The friend of his boyhood, the clerk, came down from London to see him. They had very little to say to one another when they met. After the simplest greeting was over the sick man turned his face towards the sea and for long he and his old companion gazed at the blue Channel in silence. There was no need for speech. It was the sea that spoke for them. It was evident that they were both back again at Salcombe, at some beloved creek, and that they were boys once more playing by the sea. The sick man’s hand moved across the coverlet to search for the hand of his friend, and when the fingers met they closed in a grip of gratitude for the most gracious memory of their lives.
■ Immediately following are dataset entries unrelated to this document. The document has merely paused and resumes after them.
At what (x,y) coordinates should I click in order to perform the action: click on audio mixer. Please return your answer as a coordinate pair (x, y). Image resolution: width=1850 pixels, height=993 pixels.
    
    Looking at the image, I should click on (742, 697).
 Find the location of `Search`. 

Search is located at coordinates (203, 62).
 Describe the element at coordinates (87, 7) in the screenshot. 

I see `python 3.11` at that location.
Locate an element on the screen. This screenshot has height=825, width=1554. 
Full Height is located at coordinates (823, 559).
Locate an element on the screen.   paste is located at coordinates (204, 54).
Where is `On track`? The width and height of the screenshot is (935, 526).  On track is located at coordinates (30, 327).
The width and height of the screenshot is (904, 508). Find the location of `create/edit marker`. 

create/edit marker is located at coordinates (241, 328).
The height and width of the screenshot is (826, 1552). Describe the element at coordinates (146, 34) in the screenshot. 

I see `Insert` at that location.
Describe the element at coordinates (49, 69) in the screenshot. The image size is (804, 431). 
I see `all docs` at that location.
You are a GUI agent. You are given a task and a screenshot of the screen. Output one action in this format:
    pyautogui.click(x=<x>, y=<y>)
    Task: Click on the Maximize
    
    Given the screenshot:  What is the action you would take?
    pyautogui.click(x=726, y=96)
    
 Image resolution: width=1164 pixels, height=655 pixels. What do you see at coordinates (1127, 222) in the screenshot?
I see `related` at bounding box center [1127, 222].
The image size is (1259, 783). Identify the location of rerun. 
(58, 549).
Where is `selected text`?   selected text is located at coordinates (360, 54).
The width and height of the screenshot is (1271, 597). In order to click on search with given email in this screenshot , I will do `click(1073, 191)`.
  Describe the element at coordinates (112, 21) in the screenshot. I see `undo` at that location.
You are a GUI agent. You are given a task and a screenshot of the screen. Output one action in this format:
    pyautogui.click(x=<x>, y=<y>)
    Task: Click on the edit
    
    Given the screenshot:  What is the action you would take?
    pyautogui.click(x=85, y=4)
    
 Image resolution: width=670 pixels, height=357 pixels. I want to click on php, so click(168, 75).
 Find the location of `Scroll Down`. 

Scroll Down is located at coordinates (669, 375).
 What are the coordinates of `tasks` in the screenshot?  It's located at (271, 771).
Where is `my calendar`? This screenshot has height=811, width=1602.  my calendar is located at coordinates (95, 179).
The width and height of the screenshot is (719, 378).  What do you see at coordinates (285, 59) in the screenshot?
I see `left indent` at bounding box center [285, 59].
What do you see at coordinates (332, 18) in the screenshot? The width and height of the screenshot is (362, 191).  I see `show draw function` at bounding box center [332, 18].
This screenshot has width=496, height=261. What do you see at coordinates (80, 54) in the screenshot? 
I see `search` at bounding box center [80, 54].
The failing man’s last sight of the sea was one evening at sundown when the tide was swinging away to the west. His look lingered upon the fading waves until the night set in. Then the blind of the window was drawn down.

Next morning at sunrise it was not drawn up, for the lover of the sea was dead.


VII
A CASE OF “HEART FAILURE”

WHAT a strange company they are, these old patients who crowd into the surgeon’s memory after a lifetime of busy practice! There they stand, a confused, impersonal assembly, so illusive and indistinct as to be little more than shadows. Behind them is a dim background of the past—a long building with many windows that I recognize as my old hospital, a consulting room with familiar furniture, an operating theatre, certain indefinite sick-rooms as well as a ward in which are marshalled a double row of beds with blue and white coverlets.

Turning over the pages of old case books, as one would idle with the sheets of an inventory, some of these long departed folk appear clearly enough, both as to their faces and the details of their histories; but the majority are mere ghosts with neither remembered names nor features, neither age nor sex. They are just fragments of anatomy, the last visible portions of figures that are fading out of sight. Here, among the crowd, are the cheeks of a pretty girl encircled by white bandages and the visage of a toothless old man with only one ear. I can recollect nothing but their looks. They belong to people I have known, somewhere and somehow, in the consulting room or the ward. Here a light falls upon “that knee,” “that curious skull,” “that puzzling growth.” Here is a much distorted back, bare and pitiable, surmounted by coils of beautiful brown hair. If the lady turned round I should probably not recognize her face; but I remember the back and the coils of hair.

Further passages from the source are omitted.